C’est à juste titre que l’engagement du pays à reconstituer 20% de son couvert forestier d’ici 2030 a marqué les esprits lors de la COP26 de Glasgow. Les enjeux économiques, sociaux et culturelles liés à la qualité de l’environnement sont immenses et bien documentés.

Le ministre a salué la démarche entreprise par la délégation des parlementaires. Il s’est félicité de la conscience environnementale qui s’implante dans le quotidien des populations et a souhaité que les réactions suscitées ne se limitent pas seulement à la sauvegarde du patrimoine forestier, mais que celles-ci prennent en compte tous les aspects de l’environnement et du développement durable.

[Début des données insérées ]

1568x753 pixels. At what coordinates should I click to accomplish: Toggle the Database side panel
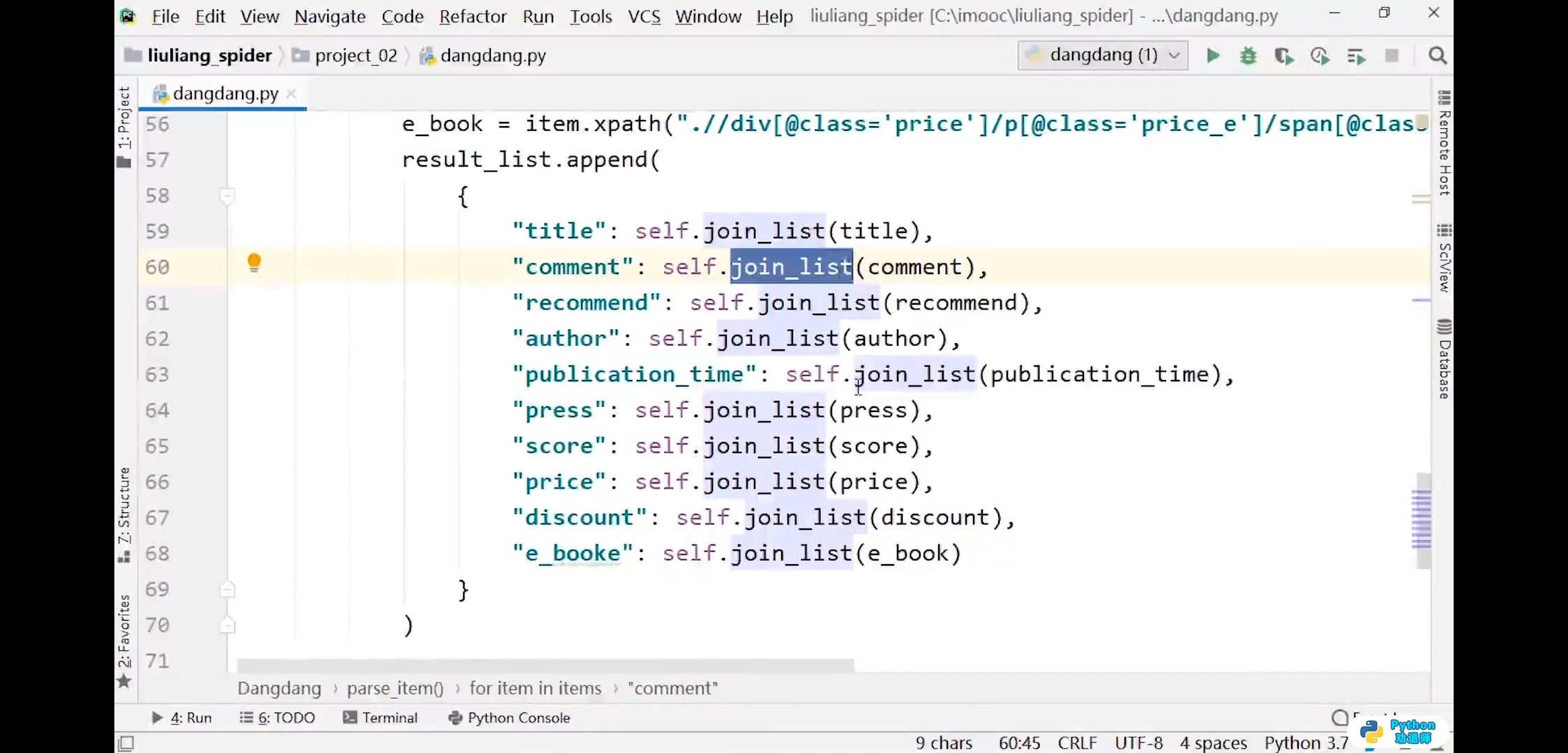pyautogui.click(x=1444, y=360)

Le directeur général de l’Office Ivoirien des Parcs et Réserves (OIPR), le Général Adama Tondossama, a l’issue d’une présentation sur le statut, les enjeux et les perspectives liés au cadre de gestion de la réserve, a fait remarquer que, tout projet à l’intérieur ou à l’extérieur de la réserve est soumis à une étude d’impact environnementale et social.

« Je peux dire que nous partons rassurés puisque, textes législatifs et règlementaires à l’appui, le ministre de l’Environnement et son équipe nous ont expliqué que la réserve de Dahliafleur est protégée par la loi et qu’elle a un statut tel que l’Etat lui-même ne peut pas la céder. Cela nous suffit comme informations. Nous sommes maintenant outillés pour prendre notre place de défenseur de notre patrimoine naturel et répondre aux préoccupations de toutes les organisations de la société civile qui nous saisissent », a déclaré le chef de la délégation, l’honorable Tchéidé Jean Gervais.

Un projet d’aménagement du site de la réserve naturelle Dahlia Fleur, sise à Bingerville, a suscité en mai 2022, de vives réactions. Le ministère du Tourisme y a même apporté des éléments de réponse, rappelle-t-on.

Tout serait parti d’un article publié par un média ivoirien en ligne. Selon le confrère, le site de 148 hectares entre les communes de Cocody et Bingerville devrait accueiller un complexe hôtelier de 1000 chambres du groupe Accor. « Le groupe Accor porte en effet le projet d’un hôtel estampillé de son enseigne de luxe Fairmont Hôtel qui sera implanté à Bingerville, à l’ouest d’Abidjan », a écrit le confrère.